** Opening Provided data block **

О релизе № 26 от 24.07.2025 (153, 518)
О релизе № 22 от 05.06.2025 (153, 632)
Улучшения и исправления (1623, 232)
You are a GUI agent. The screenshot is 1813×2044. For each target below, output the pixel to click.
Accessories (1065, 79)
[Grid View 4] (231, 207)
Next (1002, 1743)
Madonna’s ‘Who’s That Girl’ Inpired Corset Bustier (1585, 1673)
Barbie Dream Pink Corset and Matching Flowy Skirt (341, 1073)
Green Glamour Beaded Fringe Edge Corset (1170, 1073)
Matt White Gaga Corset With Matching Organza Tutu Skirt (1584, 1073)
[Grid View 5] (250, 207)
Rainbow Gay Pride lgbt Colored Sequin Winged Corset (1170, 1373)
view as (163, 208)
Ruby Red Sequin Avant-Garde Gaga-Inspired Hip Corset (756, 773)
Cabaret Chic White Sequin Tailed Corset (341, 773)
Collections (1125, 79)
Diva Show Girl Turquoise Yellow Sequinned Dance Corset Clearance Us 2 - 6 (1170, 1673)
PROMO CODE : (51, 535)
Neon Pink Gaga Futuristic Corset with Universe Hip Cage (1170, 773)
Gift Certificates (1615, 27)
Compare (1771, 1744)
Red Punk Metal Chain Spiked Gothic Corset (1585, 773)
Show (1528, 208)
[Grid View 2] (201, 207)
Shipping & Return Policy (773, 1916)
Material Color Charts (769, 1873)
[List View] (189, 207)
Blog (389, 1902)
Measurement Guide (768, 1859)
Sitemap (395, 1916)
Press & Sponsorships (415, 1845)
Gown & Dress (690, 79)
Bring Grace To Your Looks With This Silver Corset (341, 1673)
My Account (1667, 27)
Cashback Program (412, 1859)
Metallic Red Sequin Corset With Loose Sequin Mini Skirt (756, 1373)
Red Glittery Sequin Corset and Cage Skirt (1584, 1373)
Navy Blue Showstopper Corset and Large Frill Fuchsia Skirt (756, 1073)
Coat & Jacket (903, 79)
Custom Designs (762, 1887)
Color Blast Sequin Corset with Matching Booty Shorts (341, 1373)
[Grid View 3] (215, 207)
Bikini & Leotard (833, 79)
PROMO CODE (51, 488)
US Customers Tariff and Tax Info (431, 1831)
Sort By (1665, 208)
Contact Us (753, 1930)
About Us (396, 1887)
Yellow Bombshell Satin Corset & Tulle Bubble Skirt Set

** Closing Provided data block **

About this exercise
Please return, exactly as written, the line containing "Bikini & Leotard (833, 79)" and every line after it through the end of the records above, and nothing else.

Answer space
Bikini & Leotard (833, 79)
PROMO CODE (51, 488)
US Customers Tariff and Tax Info (431, 1831)
Sort By (1665, 208)
Contact Us (753, 1930)
About Us (396, 1887)
Yellow Bombshell Satin Corset & Tulle Bubble Skirt Set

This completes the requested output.